Exactly. Now that's plug and play. Digi would save alot of money on R&D (approving various components) and support. And sell more Hardware. The customer gets a box that just works. No researching, diddling with settings, trying out different card slot orders, etc. Plug in, get to work. Firewire port or CDr for s/w upgrades, pop the top, pull out/plug in the card for h/w I/O & DSP upgrades. Seems inevitable (to me as well), at least for the high end of PT...

My only concern with the aforementioned would be if they closed the loop on outboard conversion. IOW, no multiple dig I/O options. I think they're a little more clever than that, however. They like selling those overpriced h/w dongle boxes! And people will continue to (begrudgingly) buy them, cause they have to in order to be able to plug in their 'good' convertors...

However, I'd think they'd also continue to develop the LE computer-based products for the lower end market.
Old 17th June 2003
  #16
Lives for gear
 
🎧 15 years
I really don't see Digi building their own standalone unit. Reinventing the wheel, but without the benefit of economy of scale. Keep in mind that Radar is really a PC on BeOS. You still need an OS and a computer in any event and the level of sophistication PT requires is much greater than Radar.

It wouldn't surprise me at all to see Digi and Apple part ways, but it wouldn't be overnight. Overyears is more like it.

Back when Apple bought Emagic, I predicted we would see Digi begin to bring WinXP support up towards parity with OSX support, including urging more WinXP plugin support from developers.
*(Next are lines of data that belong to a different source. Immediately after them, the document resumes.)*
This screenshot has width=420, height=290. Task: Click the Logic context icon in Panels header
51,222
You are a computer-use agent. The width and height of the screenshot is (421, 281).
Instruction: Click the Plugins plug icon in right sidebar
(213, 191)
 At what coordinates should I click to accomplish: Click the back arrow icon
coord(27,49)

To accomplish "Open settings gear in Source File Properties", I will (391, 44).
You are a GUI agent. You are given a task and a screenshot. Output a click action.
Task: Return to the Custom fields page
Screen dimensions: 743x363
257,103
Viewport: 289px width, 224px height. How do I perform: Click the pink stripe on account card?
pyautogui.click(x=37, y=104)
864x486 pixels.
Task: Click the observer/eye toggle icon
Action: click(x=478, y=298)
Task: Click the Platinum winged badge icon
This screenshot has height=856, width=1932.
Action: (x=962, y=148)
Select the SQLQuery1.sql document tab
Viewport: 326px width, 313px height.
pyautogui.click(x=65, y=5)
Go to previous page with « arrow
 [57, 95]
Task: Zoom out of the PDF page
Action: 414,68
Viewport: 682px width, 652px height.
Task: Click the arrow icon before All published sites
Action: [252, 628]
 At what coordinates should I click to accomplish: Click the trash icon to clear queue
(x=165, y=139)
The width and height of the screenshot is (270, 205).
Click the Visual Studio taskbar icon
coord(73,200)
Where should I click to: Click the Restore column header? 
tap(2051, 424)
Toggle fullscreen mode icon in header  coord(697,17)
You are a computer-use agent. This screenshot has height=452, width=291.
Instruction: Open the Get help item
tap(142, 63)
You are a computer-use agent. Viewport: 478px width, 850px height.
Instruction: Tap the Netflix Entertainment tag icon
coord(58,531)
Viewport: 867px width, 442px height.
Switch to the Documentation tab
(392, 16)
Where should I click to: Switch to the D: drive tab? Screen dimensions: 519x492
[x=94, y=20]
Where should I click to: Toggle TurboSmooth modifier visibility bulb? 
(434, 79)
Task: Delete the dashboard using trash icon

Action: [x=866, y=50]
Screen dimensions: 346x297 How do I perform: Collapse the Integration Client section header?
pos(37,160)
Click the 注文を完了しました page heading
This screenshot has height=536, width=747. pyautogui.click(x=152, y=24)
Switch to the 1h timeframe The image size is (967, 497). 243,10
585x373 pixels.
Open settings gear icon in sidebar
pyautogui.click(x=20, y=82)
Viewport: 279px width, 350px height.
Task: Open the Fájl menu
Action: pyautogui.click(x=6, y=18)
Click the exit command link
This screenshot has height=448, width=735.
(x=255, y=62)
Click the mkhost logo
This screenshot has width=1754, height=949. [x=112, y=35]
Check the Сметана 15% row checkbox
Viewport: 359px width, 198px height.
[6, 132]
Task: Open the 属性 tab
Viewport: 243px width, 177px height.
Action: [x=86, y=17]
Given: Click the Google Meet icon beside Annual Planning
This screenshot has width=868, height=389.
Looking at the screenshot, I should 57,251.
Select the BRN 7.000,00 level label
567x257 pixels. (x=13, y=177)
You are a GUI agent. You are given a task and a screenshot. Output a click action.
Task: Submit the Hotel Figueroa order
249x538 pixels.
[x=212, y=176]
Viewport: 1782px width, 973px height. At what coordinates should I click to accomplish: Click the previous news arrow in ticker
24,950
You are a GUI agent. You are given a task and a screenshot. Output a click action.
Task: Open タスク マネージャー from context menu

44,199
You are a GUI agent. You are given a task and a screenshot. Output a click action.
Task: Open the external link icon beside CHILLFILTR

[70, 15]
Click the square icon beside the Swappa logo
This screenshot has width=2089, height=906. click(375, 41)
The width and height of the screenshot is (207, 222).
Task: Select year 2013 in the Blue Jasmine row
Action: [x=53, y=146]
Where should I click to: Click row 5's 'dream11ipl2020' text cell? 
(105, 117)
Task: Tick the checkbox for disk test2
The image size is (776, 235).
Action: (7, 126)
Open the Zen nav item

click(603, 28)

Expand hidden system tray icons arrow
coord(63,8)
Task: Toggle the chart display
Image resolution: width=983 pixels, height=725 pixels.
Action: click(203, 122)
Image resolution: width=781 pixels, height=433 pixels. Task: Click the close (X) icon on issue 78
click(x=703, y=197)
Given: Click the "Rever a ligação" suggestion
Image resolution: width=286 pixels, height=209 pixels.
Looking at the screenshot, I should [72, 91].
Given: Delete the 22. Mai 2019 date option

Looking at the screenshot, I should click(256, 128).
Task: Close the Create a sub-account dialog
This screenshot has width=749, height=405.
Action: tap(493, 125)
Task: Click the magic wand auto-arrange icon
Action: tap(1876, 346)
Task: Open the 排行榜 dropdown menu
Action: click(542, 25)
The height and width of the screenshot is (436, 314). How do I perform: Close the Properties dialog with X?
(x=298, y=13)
Not so much to take a hike on Apple as to keep options open and not be forced to eat out of Apple's hand.

To be honest, given equal effort and commitment from Digi, it really wouldn't matter if you ran PT on a Mac or on a PC. WinXP is an extremely stable OS, at least as stable as OSX. Once inside the app, OS becomes pretty much a nonissue, assuming it's stable. I know this from Paris, which was developed on the Mac, has always had identical revs and features on Mac and PC and would not bother me in the least to run on a Mac, assuming it had equivelent or greater power than the PC it replaced. Once you're working on a session, it just doesn't really matter. The app is the app.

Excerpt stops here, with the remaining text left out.